*Activity*. In the listing below, start your output at the line with "The width and height of the screenshot is (1200, 630)." and end it after the line with "Task: Click into the Sunday rate field", copying every line exactly.

*Given records*.
○ ○ ○
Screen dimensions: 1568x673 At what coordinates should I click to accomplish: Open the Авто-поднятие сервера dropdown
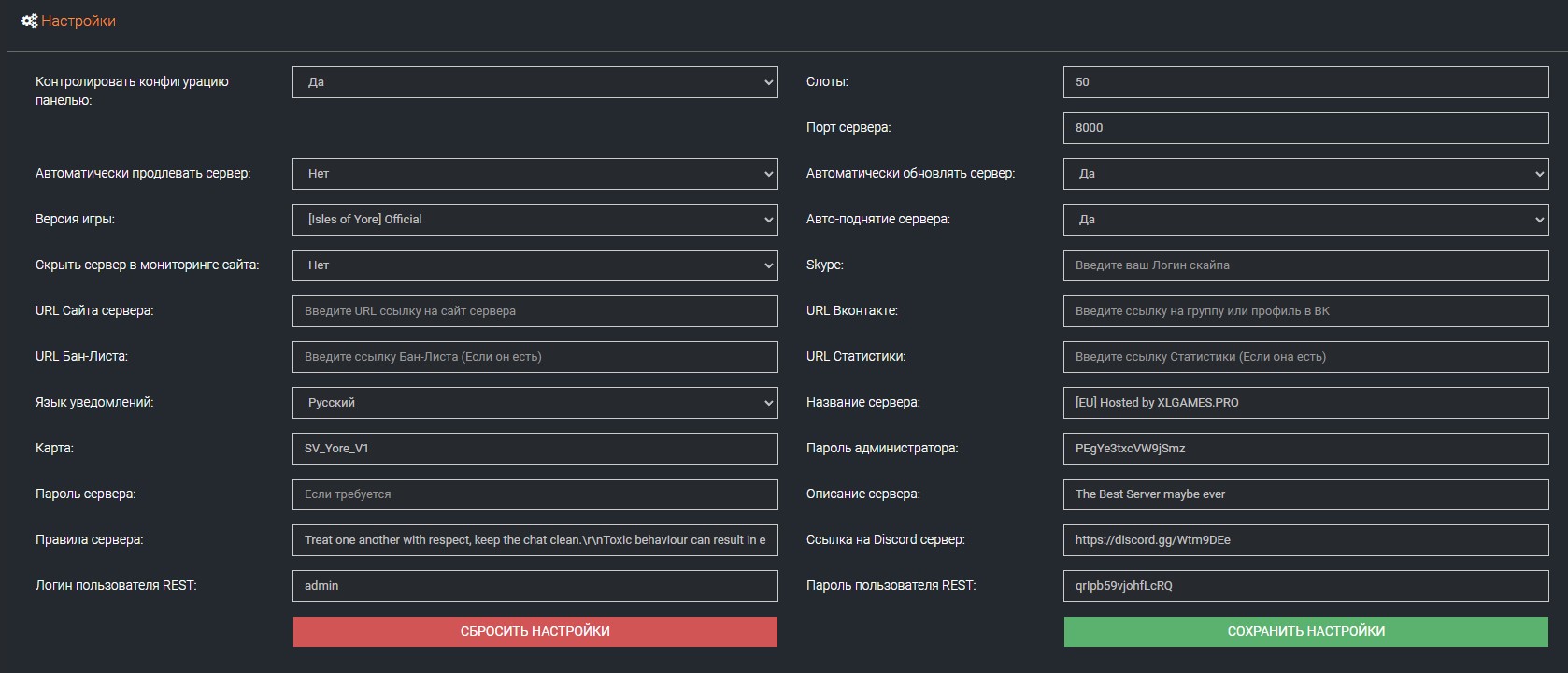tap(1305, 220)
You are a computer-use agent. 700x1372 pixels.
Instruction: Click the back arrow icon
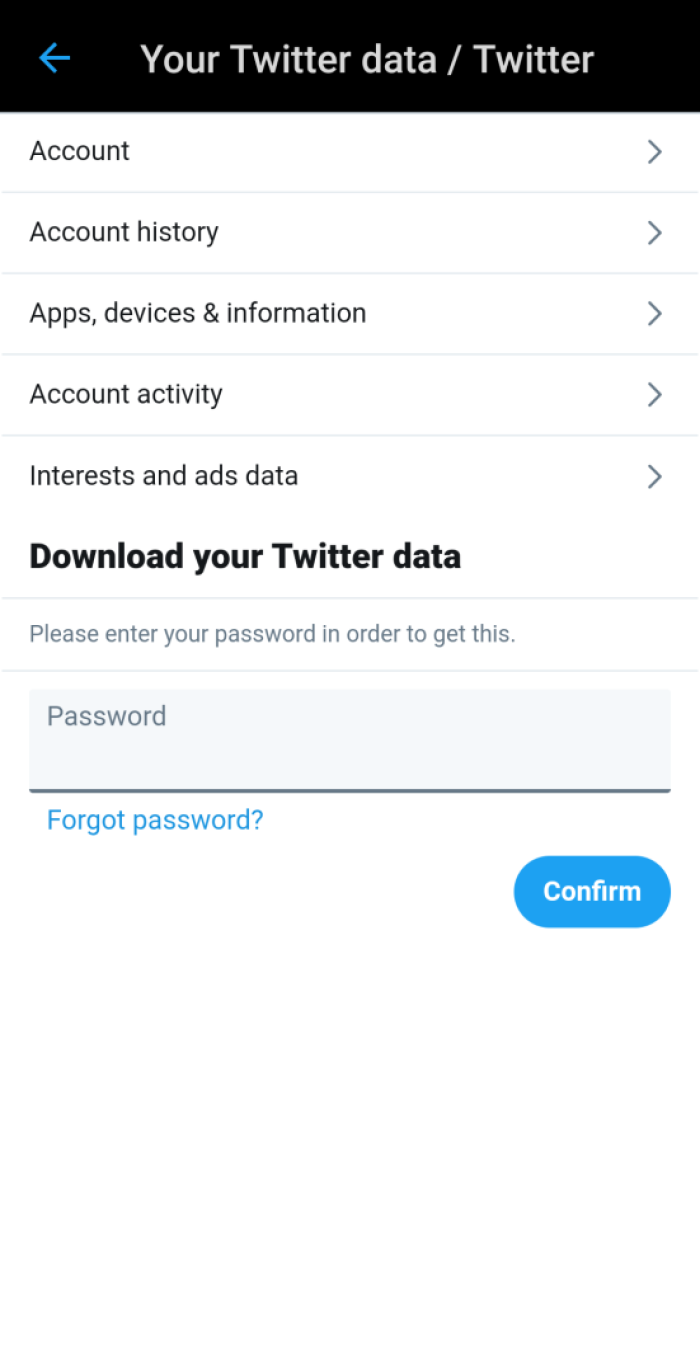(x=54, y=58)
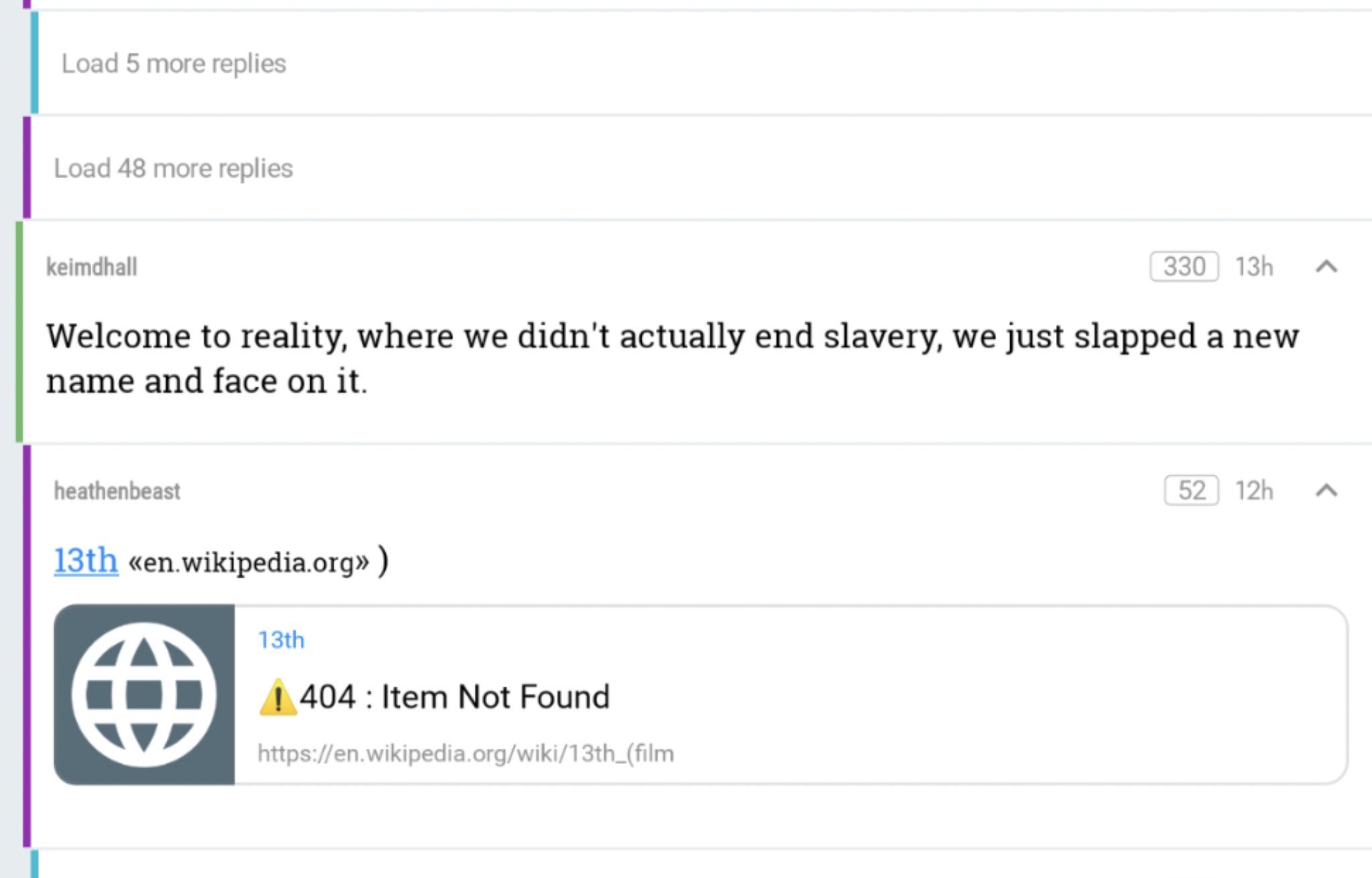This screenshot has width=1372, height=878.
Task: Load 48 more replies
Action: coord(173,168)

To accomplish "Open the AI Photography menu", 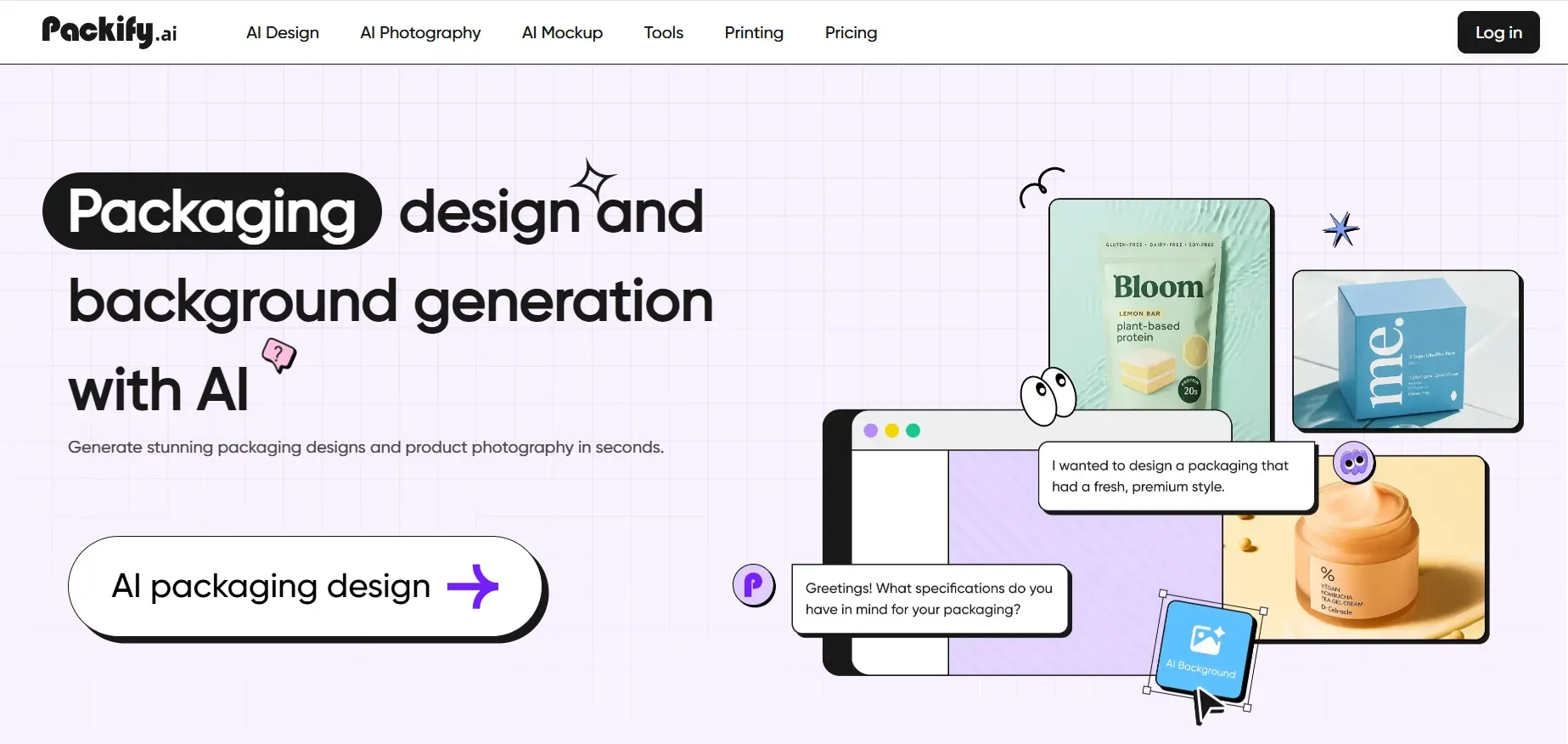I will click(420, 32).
○ ○ ○
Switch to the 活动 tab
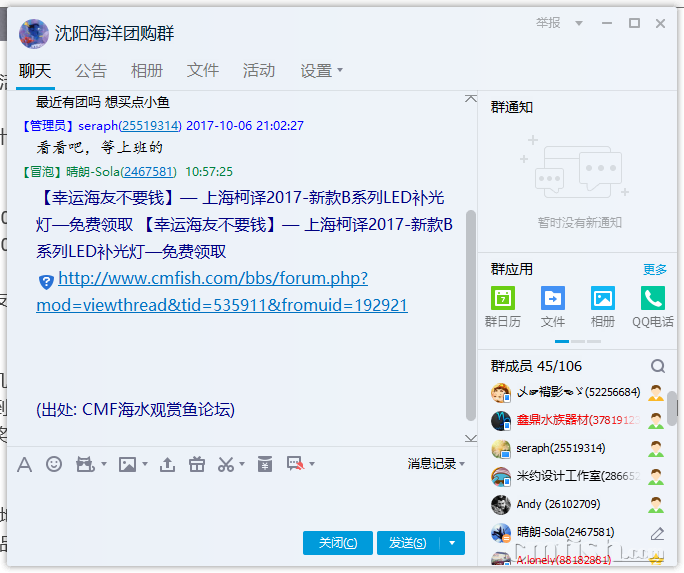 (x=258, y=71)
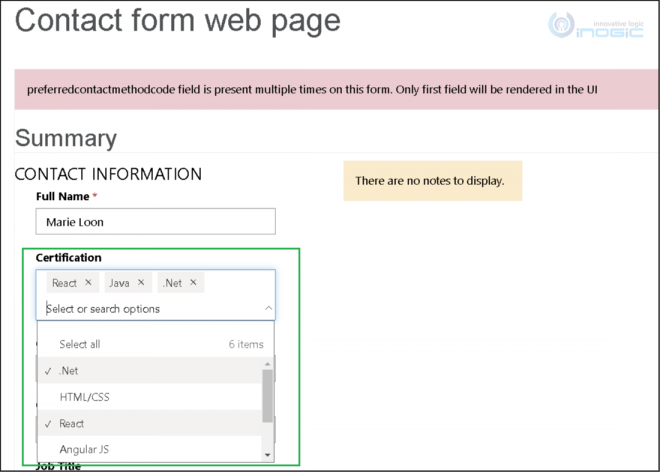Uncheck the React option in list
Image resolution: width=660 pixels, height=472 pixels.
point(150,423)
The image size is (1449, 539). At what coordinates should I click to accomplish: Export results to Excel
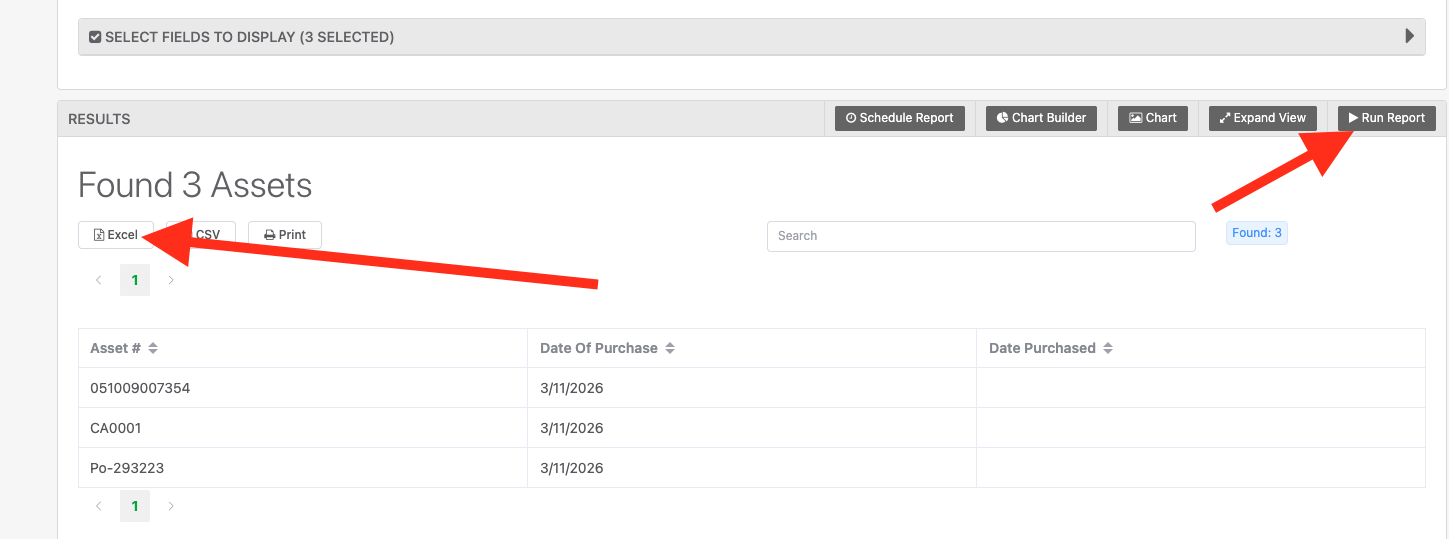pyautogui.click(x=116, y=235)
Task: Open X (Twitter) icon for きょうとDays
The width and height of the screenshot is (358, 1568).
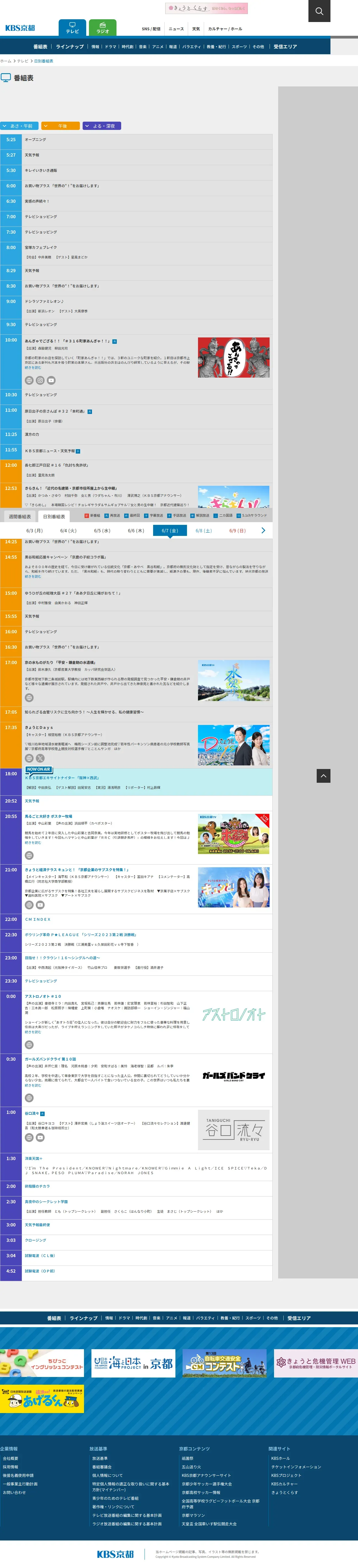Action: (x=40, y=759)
○ ○ ○
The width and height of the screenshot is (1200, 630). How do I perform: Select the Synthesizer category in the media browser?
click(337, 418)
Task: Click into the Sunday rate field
○ ○ ○
*Solution to this problem*.
The width and height of the screenshot is (1200, 630). How do I perform: Select the Synthesizer category in the media browser?
click(337, 418)
Task: Click into the Sunday rate field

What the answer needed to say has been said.